Augmented functions are not so much a type of notation as they are a particular type of function: one which includes the use of higher-order functions as part of its definition. Their domains are cobbled together from the initial domain and every other addition corresponding to a different value of T. In case you're thinking, what's the difference between that and just applying higher-order functions to the original vanilla function, it's this: in one case you have to choose and apply the right HOF yourself, and in the other the type system does it for you. (If all the functions in a call chain are augmented, the type system does something else: it adapts their effective type signatures, even as the nominal ones stay the same.)
They tend to erase the distinction between plain and monadic values, by providing a different answer to the question "What color is your function?", namely: all of them. If every function can handle optional or either-ish values smoothly, the type system's insistence that "you know, this number can also be an ArithmeticException" can be met with a shrug. The distinction could become nearly as unremarkable as the one between Java's plain and boxed integers.

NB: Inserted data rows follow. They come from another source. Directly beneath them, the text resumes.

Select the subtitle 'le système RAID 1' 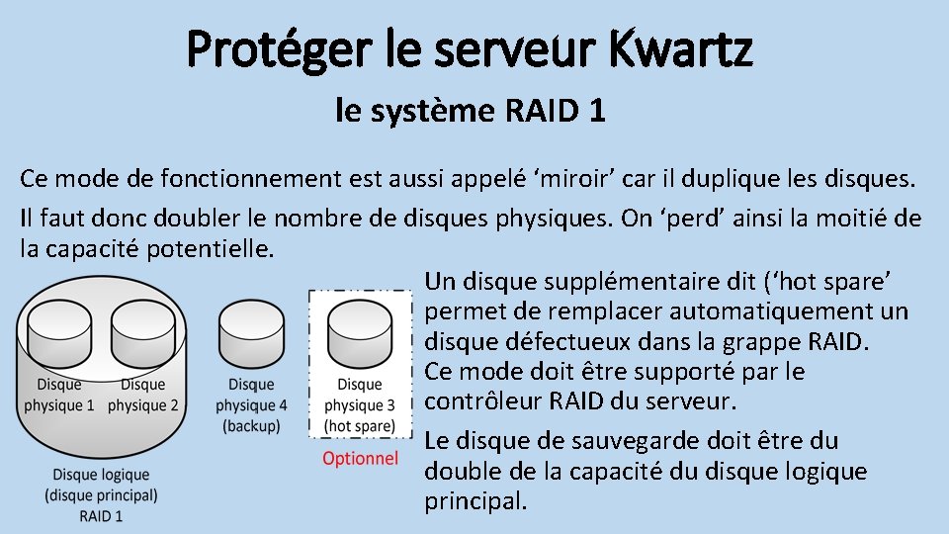[x=470, y=111]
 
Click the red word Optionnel [x=361, y=458]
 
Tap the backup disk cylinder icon [x=251, y=331]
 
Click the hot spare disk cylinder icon [x=360, y=331]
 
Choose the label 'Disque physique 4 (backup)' [x=251, y=405]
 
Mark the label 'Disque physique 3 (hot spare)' [x=360, y=405]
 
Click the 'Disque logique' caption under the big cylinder [x=101, y=476]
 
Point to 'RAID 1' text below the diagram [x=101, y=515]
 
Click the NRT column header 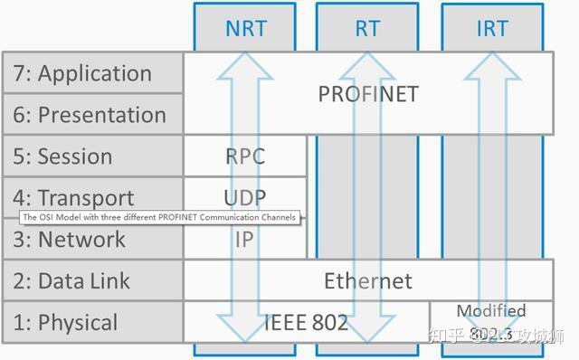(x=246, y=28)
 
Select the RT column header (x=367, y=28)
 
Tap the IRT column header (x=492, y=28)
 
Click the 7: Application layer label (x=82, y=73)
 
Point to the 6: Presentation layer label (x=90, y=115)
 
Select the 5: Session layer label (x=62, y=156)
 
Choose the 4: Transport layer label (x=73, y=198)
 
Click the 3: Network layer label (x=69, y=240)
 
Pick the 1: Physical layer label (x=65, y=323)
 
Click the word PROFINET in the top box (x=368, y=94)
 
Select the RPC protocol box (x=245, y=156)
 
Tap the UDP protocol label (x=245, y=197)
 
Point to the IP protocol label (x=245, y=240)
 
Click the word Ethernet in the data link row (x=368, y=281)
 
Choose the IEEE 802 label (x=306, y=323)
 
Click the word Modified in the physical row (x=490, y=311)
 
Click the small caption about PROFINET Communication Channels (x=159, y=217)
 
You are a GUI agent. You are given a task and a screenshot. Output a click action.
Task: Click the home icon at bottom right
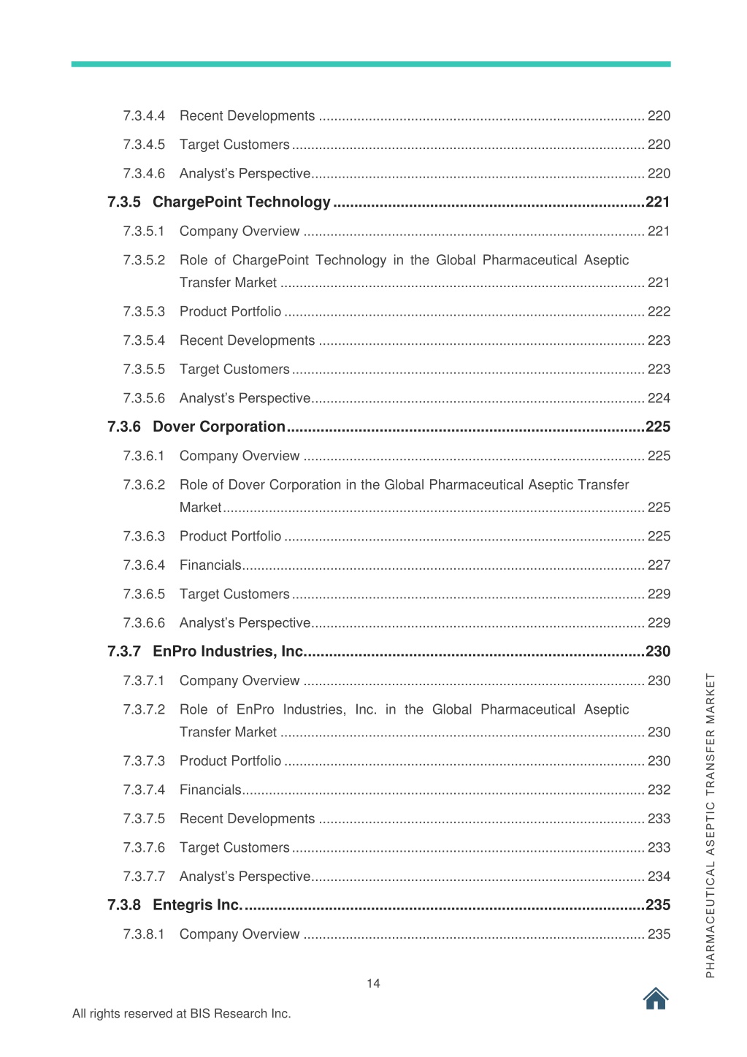point(656,998)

It's as if you were buying an appliance that already included every adapter in the box: wasteful and cumbersome in the real world, but free and unobtrusive here. It means you can use higher-order functions without even remembering their names... the right one will be called once the value of T is recognized: filter, map, flatMap, fold, traverse, monad transformers, etc. This seems like true (higher-order) type-driven development...
Wasn't that half the argument against using monads? The strange function names, the awkwardness of things like monad transformers... if it's all done in the background, does any of that still matter? Perhaps not, after all.